I carefully copied the belt design on Lucy's wedding dress, then cursed myself as I covered most of it up with the bouquet. The last thing to add was the hair, for which I used a craft gun and a slimy mix of brown sugar paste and Trex. It goes into the gun in a slippery brown sausage that looks disgusting. Having carefully modelled tiny little ears on the bride, I cursed myself again that I was about to cover them completely with hair, and toyed with the idea of leaving a bit of ear poking out between the locks of hair, an effect known in my family as 'monkey ear' and utterly reviled. I have done many horrible things to my sister over the years, from trying to convince her that she was growing a moustache when she was 12 (she wasn't) to telling her and her friends during school lunch break that the kitchen freezer had broken and they were giving away all the ice creams (they weren't). However, giving her monkey ear on her wedding cake would have been a step too far. The ears were covered up.

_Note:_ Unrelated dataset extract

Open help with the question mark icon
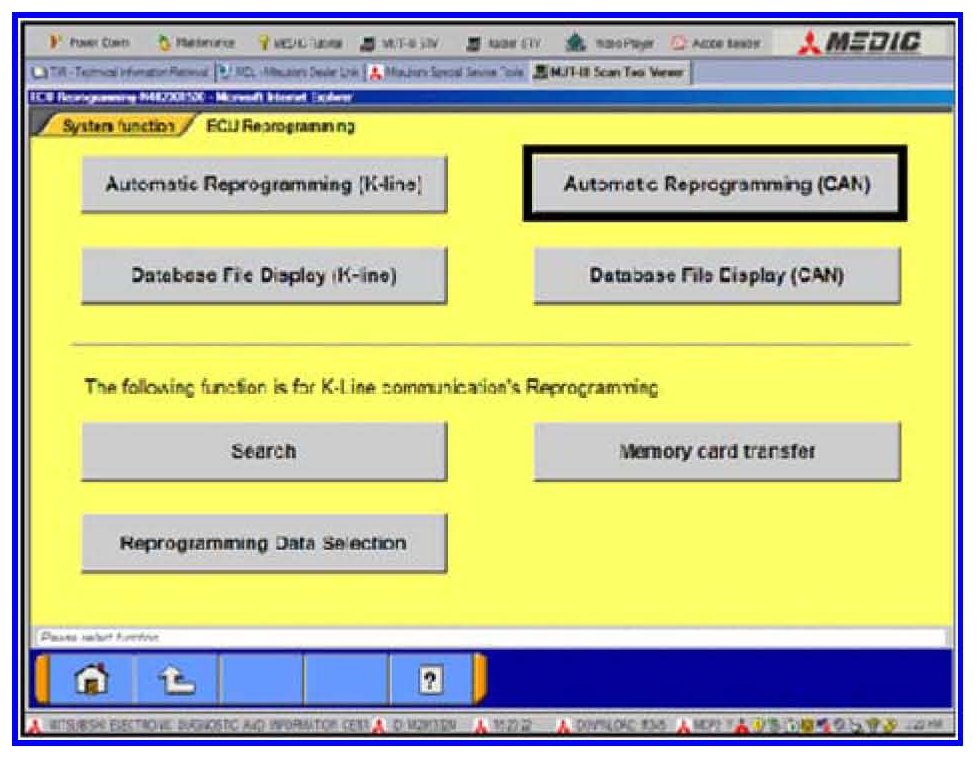This screenshot has width=977, height=757. click(x=430, y=681)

I stacked the cake on the wedding day at Bramall Hall, a beautiful Tudor building set in its own park, and the cake sat on a Jacobean dresser carved with wooden foxes.
The ceremony was beautiful, though the bride and groom were each flanked by a man with a noose around his neck. 
If there was a hidden warning, Mark chose to ignore it and happily signed the register, watched over by a small toy owl nestling on a light fitting.

The official photographer Sam Ryley made sure that the photographs were fun to do and very kindly took this photo of me, the cake, and Lucy reflected in the mirror. I like it and so must our mother, who described it as "a good photo of a scrawny lady. No offence intended". I hope she enjoys the official wedding portraits just as much.


We had a lovely wedding breakfast; the speeches were funny, the cake was cut and the first dance was danced. It was a very happy occasion. I got my wish for a slice of fruit cake twice over and I hope that Lucy and Mark get all their wedding wishes too - health, happiness, perhaps someone I can buy cute little dresses for, and a kitten. Possibly twice over.



3 comments:

  1. The cake is gorgeous, really simple and effective. What is Trex please? I am always stuck on how to do hair, but just do cakes as a hobby so don't know all the tricks of the trade, modelling gun had me stumped as well, can it be used for other things as well?

    ReplyDelete
  2. What a fantastic cake and thank you for posting on Cake of the week. Your models are great - I too have spent many an hour agonsing over bridal knickers. Hx

    ReplyDelete
  3. Trex is vegetable fat, it stops sugar paste and florist paste from sticking. The craft gun makes long thin strips. For hair, you can use flower cutters for short hair (that's what I did for the groom and the baby) and or for long curls, try wrapping a ribbon of florist paste around a paintbrush. Thanks for your comment!